Is it just me are we all surrounded by the diet hysteria? A quick search on Google shows
that “6.8 million Canadian adults ages 20 to 64 were overweight, and an additional 4.5 million were obese” which happens to be more
than a third of Canada’s population. So maybe it’s not me after all, it’s an epidemic and you don’t have to look far to see it. Of course marketing gurus are all over this and they’re trying to milk it for what it’s worth. For instance as I was walking through the supermarket today I saw for the first time the “100 calorie Doritos” bags, which basically consist of 2 chips. In another aisle I saw airplane style Coke cans also claiming 100 calories. Go into any other aisle and your senses are assaulted by “fat free” this and “baked, not fried” that. At the core of all of this is the same crap quality food that caused obesity in the first place, but in smaller portions. Have people no will power to stop eating chips from the big bags? Or to stop drinking soft drinks altogether? Do we need to miniaturize everything we buy to miniaturize ourselves?

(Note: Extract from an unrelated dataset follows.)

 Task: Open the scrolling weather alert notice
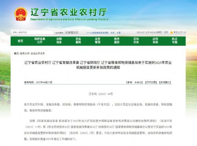[x=105, y=33]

Thinking about the measures the effort that people have to go through to slim up I’m surprised at myself for that realizing the irony behind the phrase “gaining weight”. To me gaining is associated with something positive. People don’t gain problems, stress or bad health, so why do they gain weight? Maybe I’m just stuck with the North American mentality. Food is abundant here and accessible to all. For the majority of the world gaining weight is a good thing, something desired, something out of the norm. Obesity is an “epidemic” only in North America. Nowhere else in the world are you going to hear people complain about having too much food... The more I think about this dichotomy the more I feel like we’re living in an Orwellian world.